Mosterd kiest voor „een brede volkspartij om zoveel mogelijk invloed uit te kunnen oefenen. En ik hoop dat velen die binnen de Hervormde Kerk er ook aan zijn gewend dat daar over tal van zaken verschillend wordt gedacht, weer onderdak bij het CDA vinden. Maar dan moet er inderdaad wel een figuur op de lijst staan in wie zij zich kunnen herkenen, zoals zij dat in het recente verleden konden met mannen als Van Leijenhorst, Van Dijk en Deetman”.

Als hij straks in de Tweede Kamer komt, zal Mosterd overigens „gewoon het CDA-programma uitdragen. Ik heb er geen behoefte aan om me als specifiek hervormd-gereformeerd te profileren. Ik ben niet zo'n scherpslijper. Maar binnen het CDA zijn wij ons allen er zeer van bewust dat de “C” van het CDA duidelijker moet worden. Want die “C” is de beslissende factor in ons bestaansrecht”.

→ **Opdrachten**:
1 - Beantwoord de volgende vragen over het fragment over Mosterd, elk op een eigen regel.
(a) Welke drie mannen noemt Mosterd als figuren in wie men zich in het recente verleden kon herkennen?
(b) Wat zal Mosterd volgens eigen zeggen uitdragen als hij in de Tweede Kamer komt?
(c) Wat noemt hij de beslissende factor in het bestaansrecht van het CDA?
2 - Herschrijf in het fragment over Mosterd de alinea die begint met "Als hij straks in de Tweede Kamer komt" beknopter en behoud daarbij de belangrijkste feiten.
3 - Zet het fragment over Mosterd voort vanaf de laatste zin.
De lijst hieronder staat los van het fragment over Mosterd.

→ **Uittreksel uit dataset**:
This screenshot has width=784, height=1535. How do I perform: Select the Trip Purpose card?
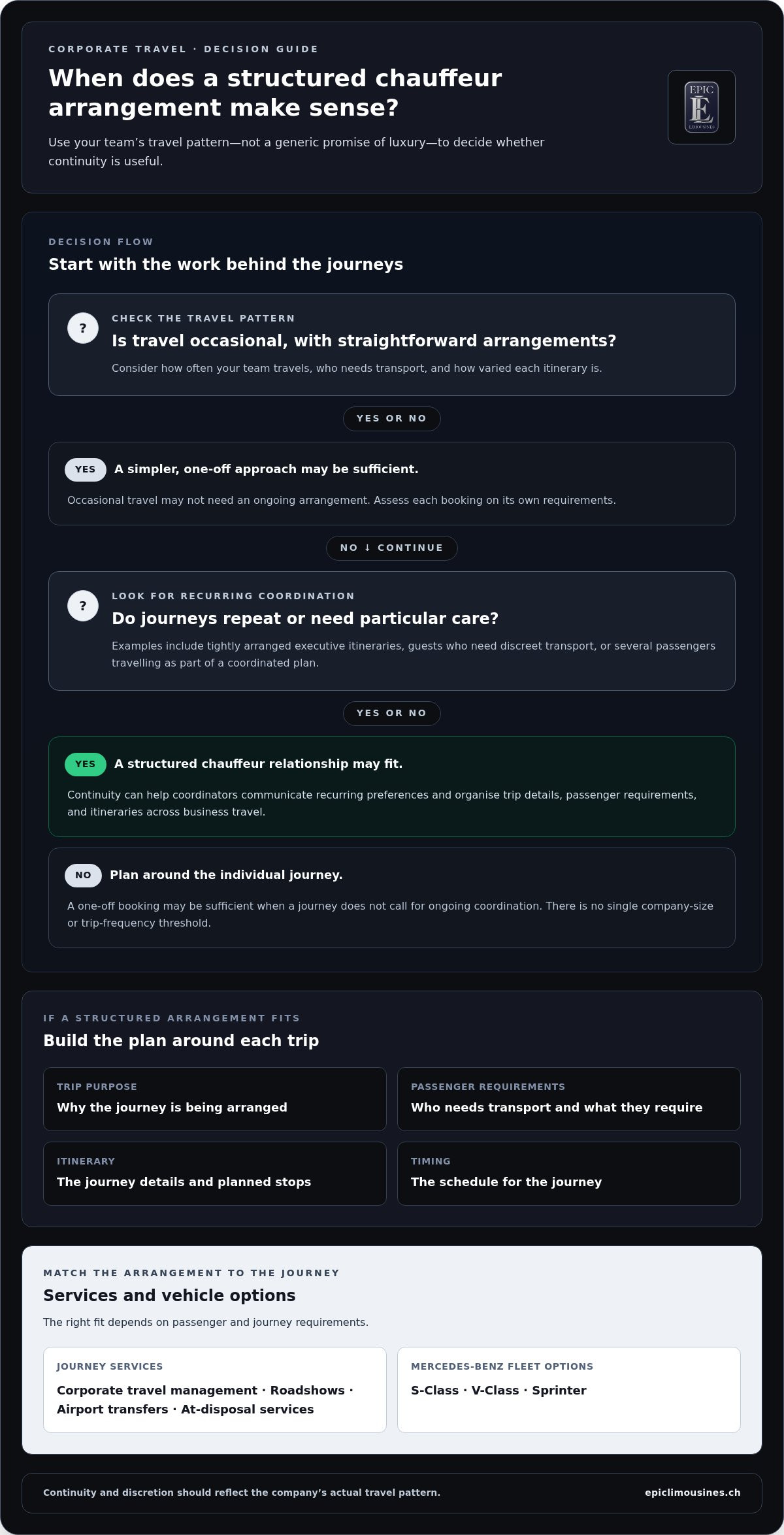(215, 1099)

→ **Antwoorden**:
1 -
(a) Van Leijenhorst, Van Dijk en Deetman.
(b) Het CDA-programma.
(c) De "C" van het CDA.

2 - In de Tweede Kamer wil Mosterd gewoon het CDA-programma uitdragen, zonder zich specifiek als hervormd-gereformeerd te profileren, want hij is geen scherpslijper. Wel beseft men binnen het CDA dat de "C" duidelijker moet worden, omdat die de beslissende factor is in het bestaansrecht van de partij.

3 -
Mosterd sluit niet uit dat hij „op cruciale momenten niet zal meekunnen met de meerderheid van de fractie”. Maar hij heeft er alle vertrouwen in dat hij dan niet door de fractiediscipline zal worden getroffen. „Van Leijenhorst stemde tegen de Algemene wet gelijke behandeling en tegen de euthanasiewet. Dat is geen schande”.

Natuurlijk zou Mosterd de euthanasiewet het liefst terugdraaien. „Maar de fronten verschuiven. Er ligt nu een voorstel om de strafbaarheid op te heffen. Gedane stappen zijn nu niet in de eerste plaats aan de orde, maar wel het tegenhouden van verdere stappen. Alle christelijke partijen zitten nu in de oppositie. Laten we de krachten bundelen om ons geluid goed te laten horen”.